With a gasp, she dropped her hands. He put his own out to halt her from walking away again. Threading his fingers between hers, he drew her back to him.
“Let me finish, sweetheart. I am not saying you are wrong. You have made a very convincing argument, but I need more solid evidence before I can swear out a complaint before the justice of the peace.”
“But if I am right—”
“I hope you are not.” He drew her against his chest, savoring the soft texture of her skin. “But I will watch Pitchford closely.”
“No!” She pulled back again, her face gray. “If you stay close to him, he is sure to betray you.”
“I must complete my assignment here. The wreckers have suffered a huge blow tonight, but they are like mercury. Scatter them, and they join back together again with no signs of weakness.” He put his thumbs beneath her chin and tilted back her head. “I
have asked you to trust me before, and I must ask it again. Can you?”
For a long moment, she did not answer. She finally nodded and said, “I will try if you try to look past your loyalty to a man you thought you knew.”
“That is a bargain.” He kissed her, wishing he could sweep her into his arms and carry her back to the pallet and find rapture deep within her once more. Before he could give into that temptation, he said, “Let me get dressed. It is time to go.”
“I know.” Regret sifted into her voice. “Constantine. . .”
He curved his hand along her face. “Do not ask me the question I see in your eyes right now, because I cannot give you the answer you want to hear.”

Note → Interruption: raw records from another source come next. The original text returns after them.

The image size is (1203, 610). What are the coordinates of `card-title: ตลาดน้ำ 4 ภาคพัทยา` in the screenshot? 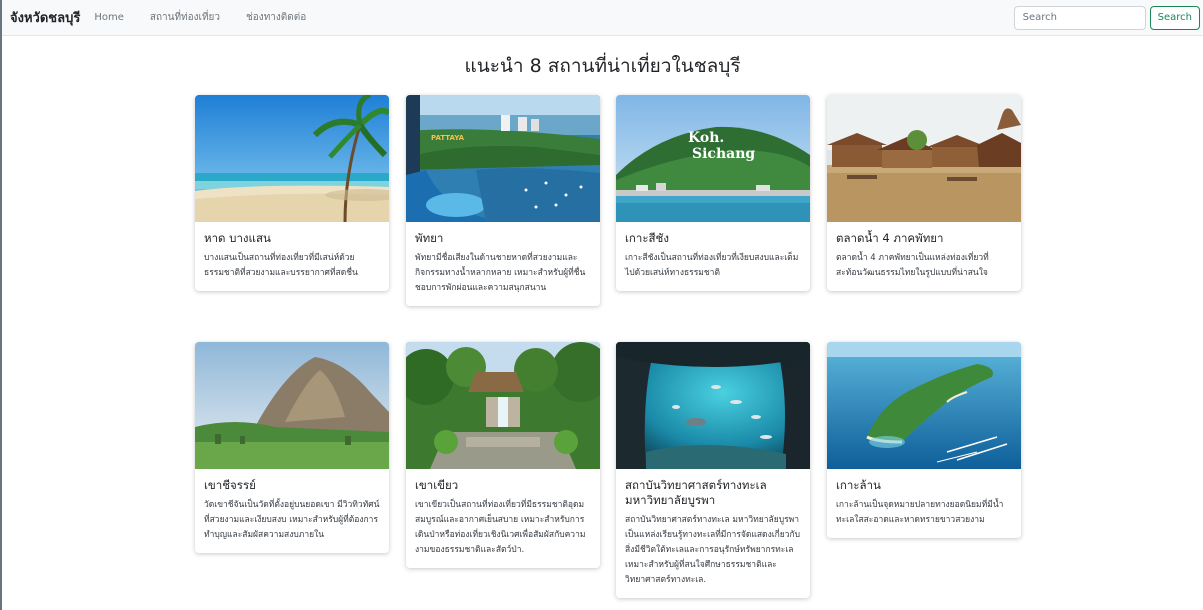 It's located at (890, 238).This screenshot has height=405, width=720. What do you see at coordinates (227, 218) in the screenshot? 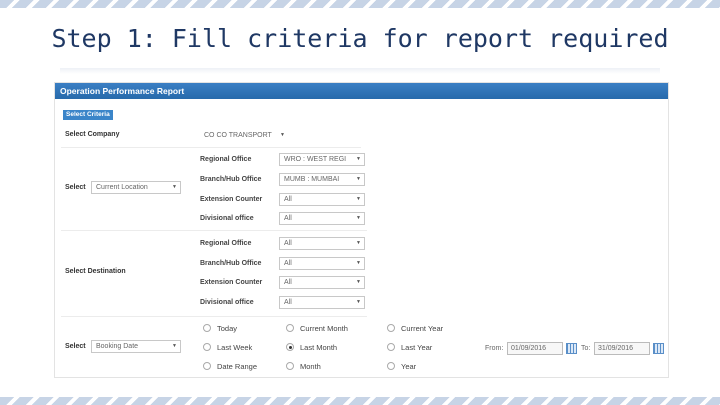
I see `origin-divisional-label: Divisional office` at bounding box center [227, 218].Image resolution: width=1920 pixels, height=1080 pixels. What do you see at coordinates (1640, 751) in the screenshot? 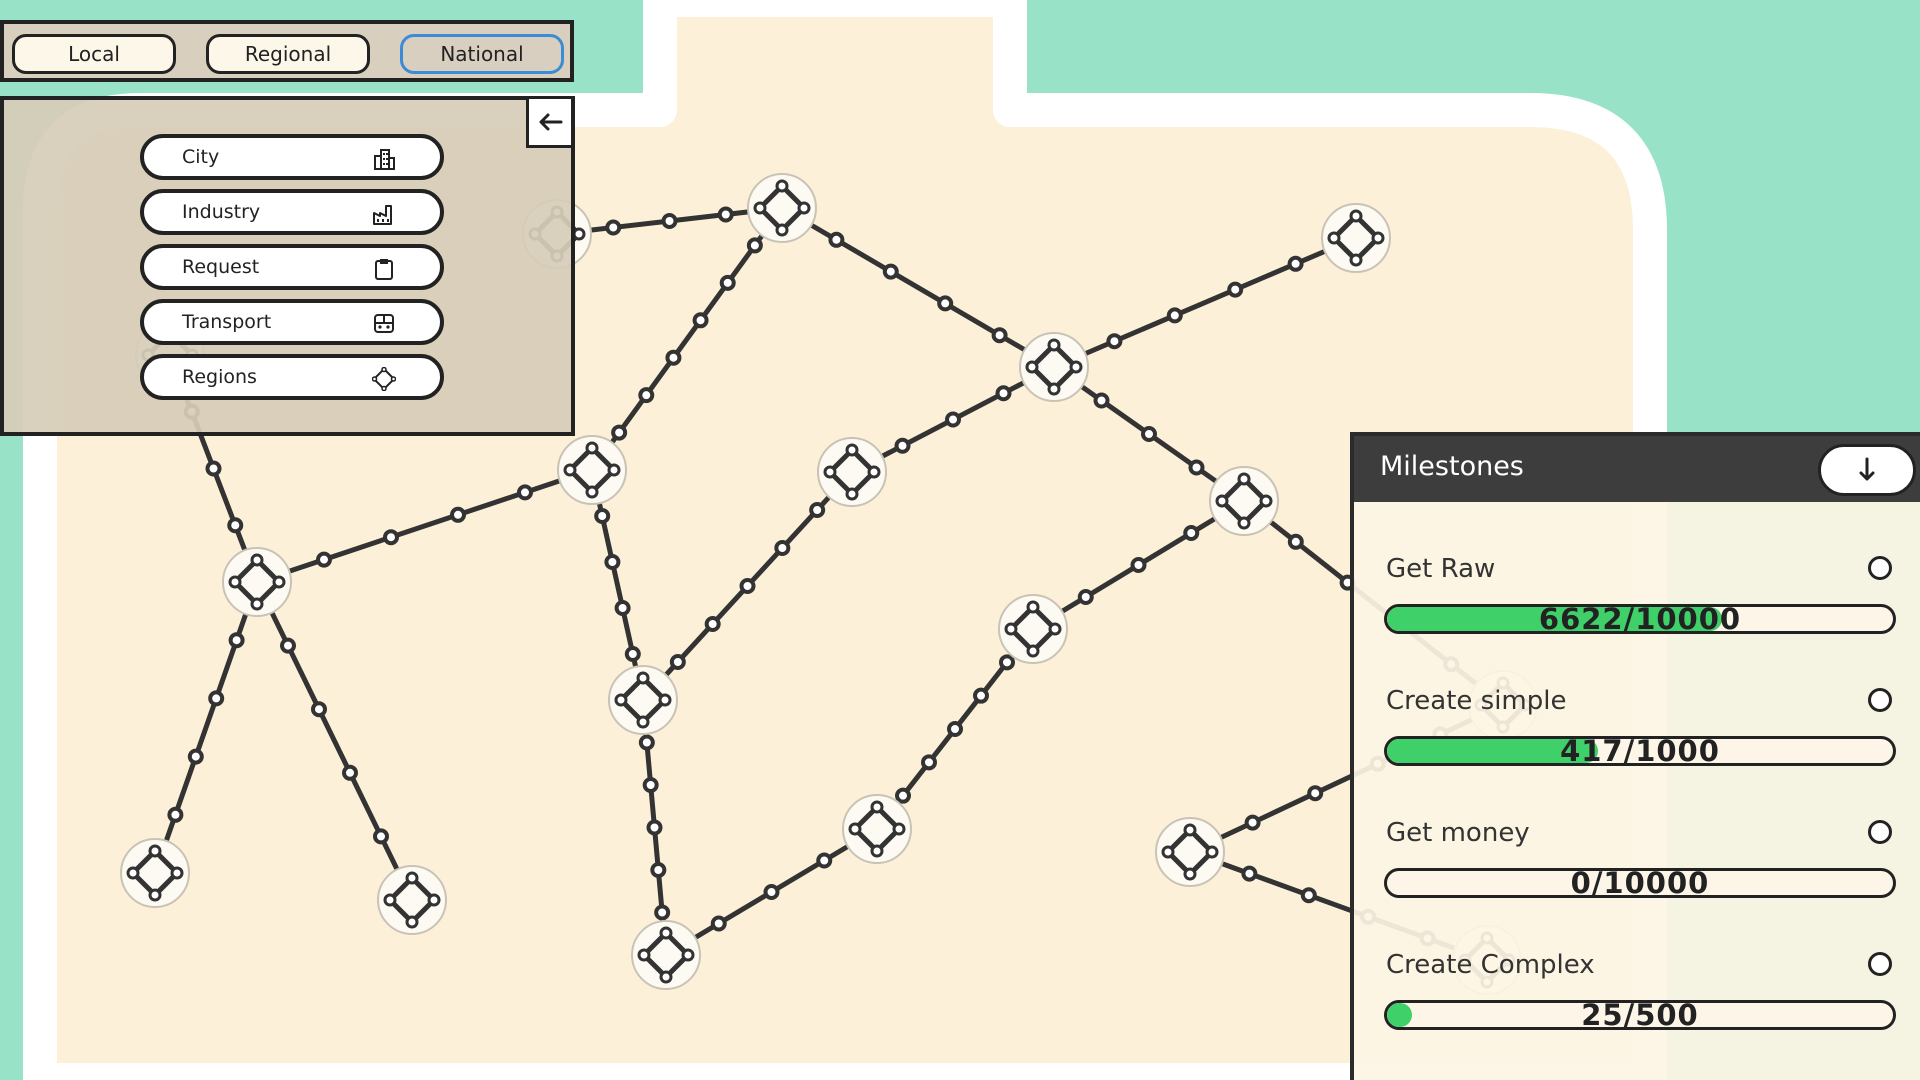
I see `progress-text: 417/1000` at bounding box center [1640, 751].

“Because of your duty to halt the wreckers?”
“Yes.”
She smiled sadly. “It is not as if you did not warn me. You told me that, even though you wanted more than friendship from me, your duty had to come first.”
“I said usually.”
“But this is one of those times, isn’t it?”
“Yes.”
“Thank you for being honest with me.” Her voice quivered, but no tears fell down her cheeks.
“I do love you, Sian.”
She put up her hands. “No, do not make it worse. I think we should go to Bannatyne Hall now. My family must be frantic.”
“Let me get dressed.” He pulled on his shirt and coat, then leaned against the wall and tugged on his boots. As he picked up his weapons and strapped them beneath the black cloak he hooked around his neck, he said, “I can take you only as far as the garden hedge.”
“Why? Gideon knows I am with you.”
“But if I go into the light, I may be recognized.” He could not meet her eyes as he added, “I must begin work to set up a trap that will catch Pitchford, if he is truly guilty.”
“Let me help.”
He scooped up his domino and strode back to where she waited. “Do you think I would put you in danger?”
“You are in danger. What is the difference?” She put her hands on her hips. “Do not tell me is because you are a trained soldier.”